* 取り組む課題 *
以下の項目のうち、「Task: Select the 壹点科技集团 green target avatar」を含む行から始めて「Looking at the screenshot, I should [24, 25].」を含む行で終わる範囲を一字一句そのまま書き写してください。画像は解答に含めないでください。

(データセット内の項目一覧)

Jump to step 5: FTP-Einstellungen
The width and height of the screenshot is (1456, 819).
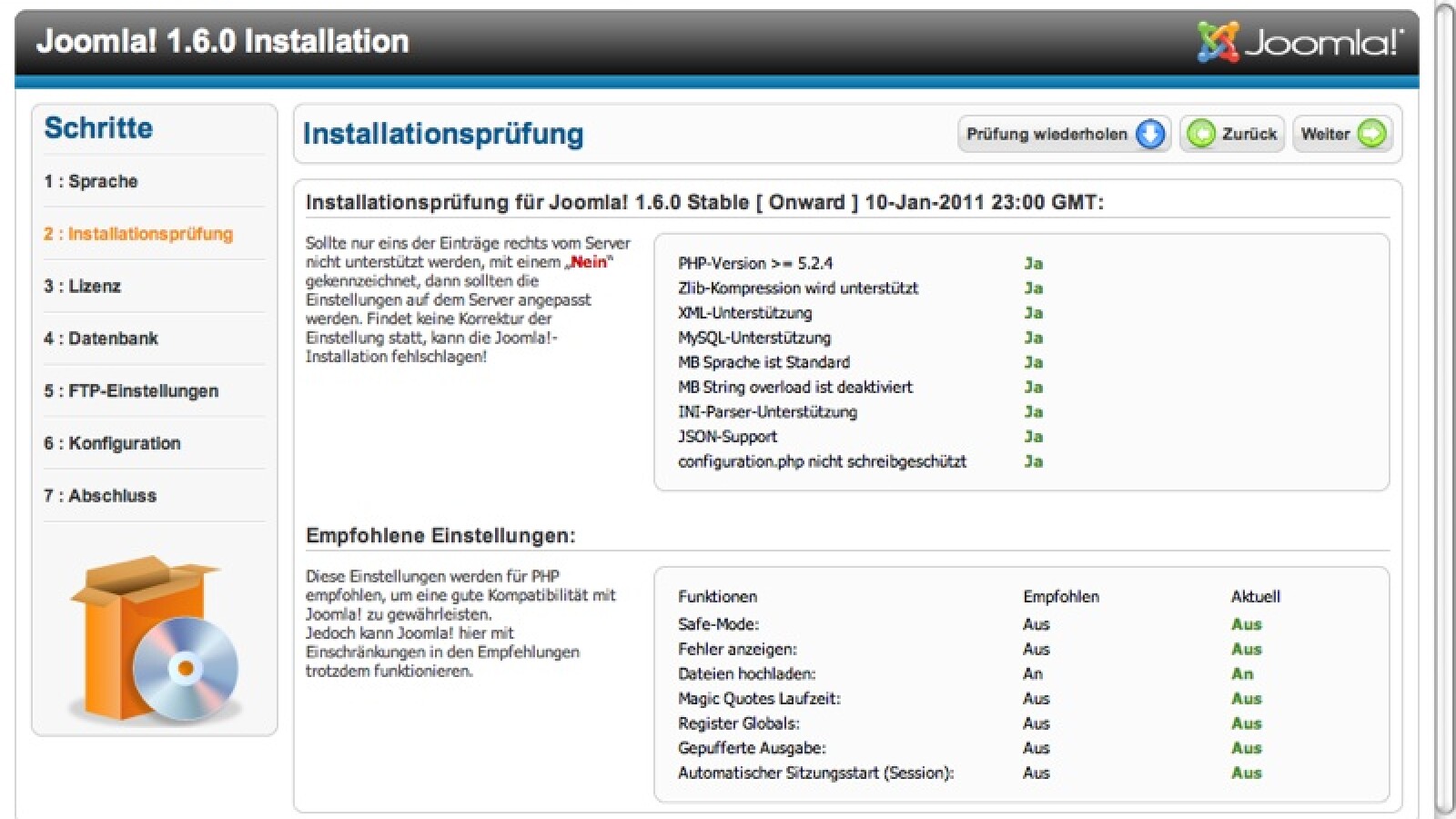tap(131, 390)
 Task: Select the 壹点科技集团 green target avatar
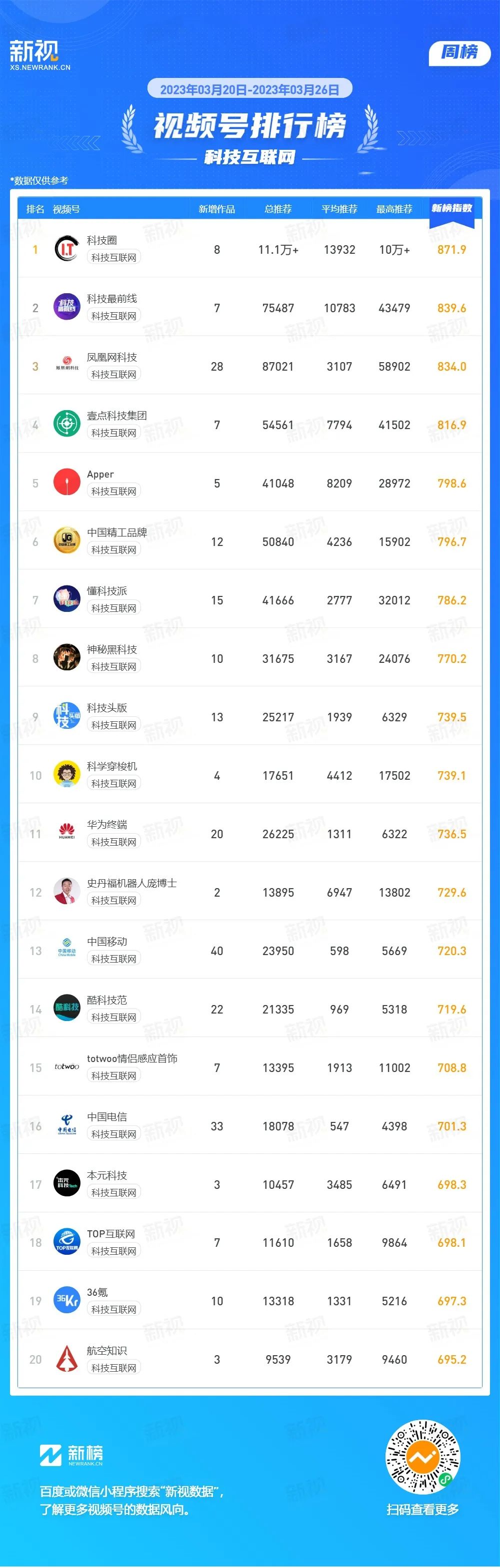click(67, 424)
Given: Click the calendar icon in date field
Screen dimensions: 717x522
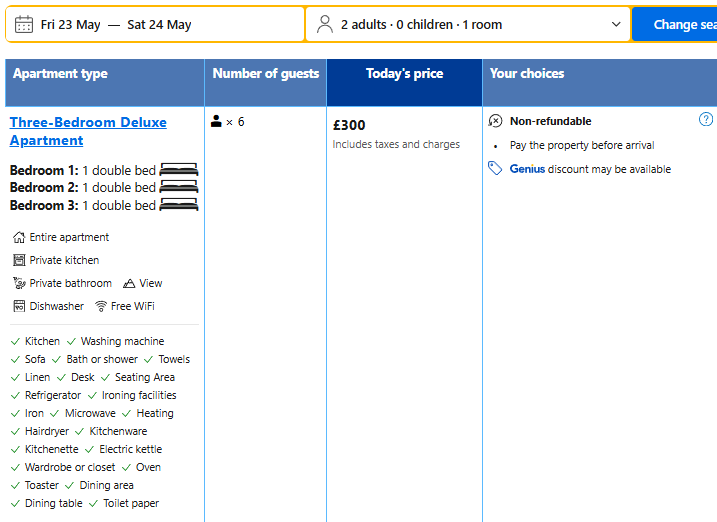Looking at the screenshot, I should [24, 25].
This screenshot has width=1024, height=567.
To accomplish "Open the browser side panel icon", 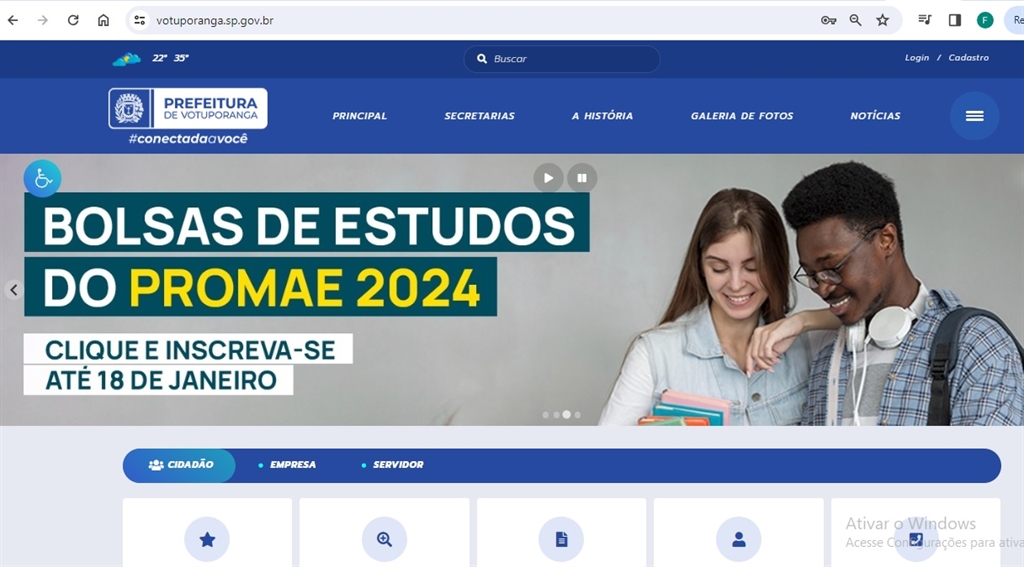I will coord(955,20).

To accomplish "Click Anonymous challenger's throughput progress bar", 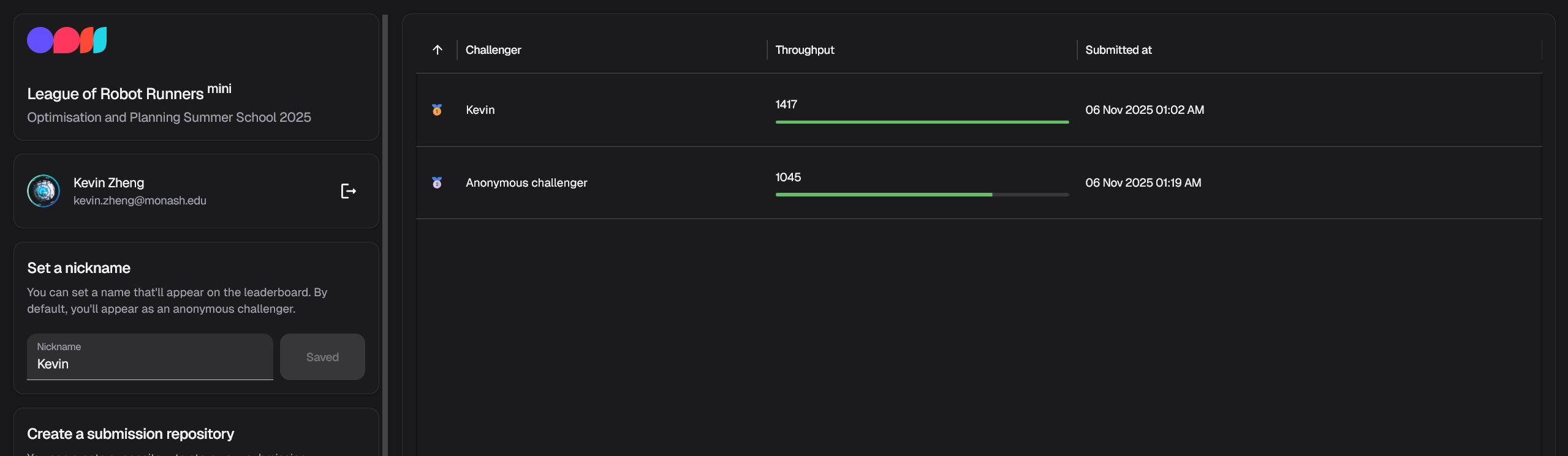I will [x=922, y=195].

* 記述解答 *
 Task: Select the 壹点科技集团 green target avatar
click(67, 424)
Given: Click the calendar icon in date field
Screen dimensions: 717x522
Looking at the screenshot, I should [24, 25].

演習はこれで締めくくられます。